| Data entries |

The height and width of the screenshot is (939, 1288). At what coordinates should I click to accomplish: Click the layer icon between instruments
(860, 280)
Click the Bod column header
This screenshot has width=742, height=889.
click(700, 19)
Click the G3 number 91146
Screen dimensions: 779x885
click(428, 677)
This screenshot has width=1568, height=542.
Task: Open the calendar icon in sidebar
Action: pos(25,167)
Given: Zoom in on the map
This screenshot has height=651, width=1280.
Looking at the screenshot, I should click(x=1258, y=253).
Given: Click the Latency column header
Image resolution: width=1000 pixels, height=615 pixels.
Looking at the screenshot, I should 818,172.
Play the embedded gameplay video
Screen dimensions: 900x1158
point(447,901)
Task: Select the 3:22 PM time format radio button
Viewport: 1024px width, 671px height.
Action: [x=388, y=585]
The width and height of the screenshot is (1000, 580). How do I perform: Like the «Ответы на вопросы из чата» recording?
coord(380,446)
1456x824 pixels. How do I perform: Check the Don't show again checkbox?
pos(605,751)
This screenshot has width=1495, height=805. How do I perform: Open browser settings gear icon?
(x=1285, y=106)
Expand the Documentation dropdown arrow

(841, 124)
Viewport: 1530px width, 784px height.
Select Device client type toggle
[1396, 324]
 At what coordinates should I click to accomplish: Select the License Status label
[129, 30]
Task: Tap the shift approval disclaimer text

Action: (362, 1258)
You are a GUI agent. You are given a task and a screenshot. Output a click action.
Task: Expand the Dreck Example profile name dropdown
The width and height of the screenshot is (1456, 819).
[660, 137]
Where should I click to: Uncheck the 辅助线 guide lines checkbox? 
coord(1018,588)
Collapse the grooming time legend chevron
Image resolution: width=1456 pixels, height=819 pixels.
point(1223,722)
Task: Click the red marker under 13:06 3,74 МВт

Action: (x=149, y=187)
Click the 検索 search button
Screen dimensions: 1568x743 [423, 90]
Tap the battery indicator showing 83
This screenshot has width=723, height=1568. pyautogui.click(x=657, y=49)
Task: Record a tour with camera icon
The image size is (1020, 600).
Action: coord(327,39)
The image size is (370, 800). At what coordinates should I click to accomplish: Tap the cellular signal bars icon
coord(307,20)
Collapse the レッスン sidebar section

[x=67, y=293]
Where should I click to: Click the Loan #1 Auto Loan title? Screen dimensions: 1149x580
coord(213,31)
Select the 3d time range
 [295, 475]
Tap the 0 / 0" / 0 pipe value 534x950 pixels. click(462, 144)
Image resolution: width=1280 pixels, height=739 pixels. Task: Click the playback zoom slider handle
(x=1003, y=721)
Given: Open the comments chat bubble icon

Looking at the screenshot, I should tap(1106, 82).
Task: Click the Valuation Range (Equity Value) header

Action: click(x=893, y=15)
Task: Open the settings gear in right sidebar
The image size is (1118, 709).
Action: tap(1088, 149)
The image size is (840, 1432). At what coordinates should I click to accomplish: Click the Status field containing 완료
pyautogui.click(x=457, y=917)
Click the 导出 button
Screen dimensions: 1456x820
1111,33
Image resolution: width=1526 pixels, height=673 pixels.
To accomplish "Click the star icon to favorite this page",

| Goal |
Can you repeat all of the entries above word for word, line by line, in the same order?

| Solution |
The height and width of the screenshot is (939, 1288). At what coordinates should I click to accomplish: Click the layer icon between instruments
(860, 280)
Click the Bod column header
This screenshot has width=742, height=889.
click(700, 19)
Click the G3 number 91146
Screen dimensions: 779x885
click(428, 677)
This screenshot has width=1568, height=542.
Task: Open the calendar icon in sidebar
Action: pos(25,167)
Given: Zoom in on the map
This screenshot has height=651, width=1280.
Looking at the screenshot, I should click(x=1258, y=253).
Given: Click the Latency column header
Image resolution: width=1000 pixels, height=615 pixels.
Looking at the screenshot, I should 818,172.
Play the embedded gameplay video
Screen dimensions: 900x1158
point(447,901)
Task: Select the 3:22 PM time format radio button
Viewport: 1024px width, 671px height.
Action: [x=388, y=585]
The width and height of the screenshot is (1000, 580). How do I perform: Like the «Ответы на вопросы из чата» recording?
coord(380,446)
1456x824 pixels. How do I perform: Check the Don't show again checkbox?
pos(605,751)
This screenshot has width=1495, height=805. How do I perform: Open browser settings gear icon?
(x=1285, y=106)
Expand the Documentation dropdown arrow

(841, 124)
Viewport: 1530px width, 784px height.
Select Device client type toggle
[1396, 324]
 At what coordinates should I click to accomplish: Select the License Status label
[129, 30]
Task: Tap the shift approval disclaimer text

Action: (362, 1258)
You are a GUI agent. You are given a task and a screenshot. Output a click action.
Task: Expand the Dreck Example profile name dropdown
The width and height of the screenshot is (1456, 819).
[660, 137]
Where should I click to: Uncheck the 辅助线 guide lines checkbox? 
coord(1018,588)
Collapse the grooming time legend chevron
Image resolution: width=1456 pixels, height=819 pixels.
point(1223,722)
Task: Click the red marker under 13:06 3,74 МВт

Action: (x=149, y=187)
Click the 検索 search button
Screen dimensions: 1568x743 [423, 90]
Tap the battery indicator showing 83
This screenshot has width=723, height=1568. pyautogui.click(x=657, y=49)
Task: Record a tour with camera icon
The image size is (1020, 600).
Action: coord(327,39)
The image size is (370, 800). At what coordinates should I click to accomplish: Tap the cellular signal bars icon
coord(307,20)
Collapse the レッスン sidebar section

[x=67, y=293]
Where should I click to: Click the Loan #1 Auto Loan title? Screen dimensions: 1149x580
coord(213,31)
Select the 3d time range
 [295, 475]
Tap the 0 / 0" / 0 pipe value 534x950 pixels. click(462, 144)
Image resolution: width=1280 pixels, height=739 pixels. Task: Click the playback zoom slider handle
(x=1003, y=721)
Given: Open the comments chat bubble icon

Looking at the screenshot, I should tap(1106, 82).
Task: Click the Valuation Range (Equity Value) header

Action: click(x=893, y=15)
Task: Open the settings gear in right sidebar
The image size is (1118, 709).
Action: tap(1088, 149)
The image size is (840, 1432). At what coordinates should I click to accomplish: Click the Status field containing 완료
pyautogui.click(x=457, y=917)
Click the 导出 button
Screen dimensions: 1456x820
1111,33
Image resolution: width=1526 pixels, height=673 pixels.
To accomplish "Click the star icon to favorite this page",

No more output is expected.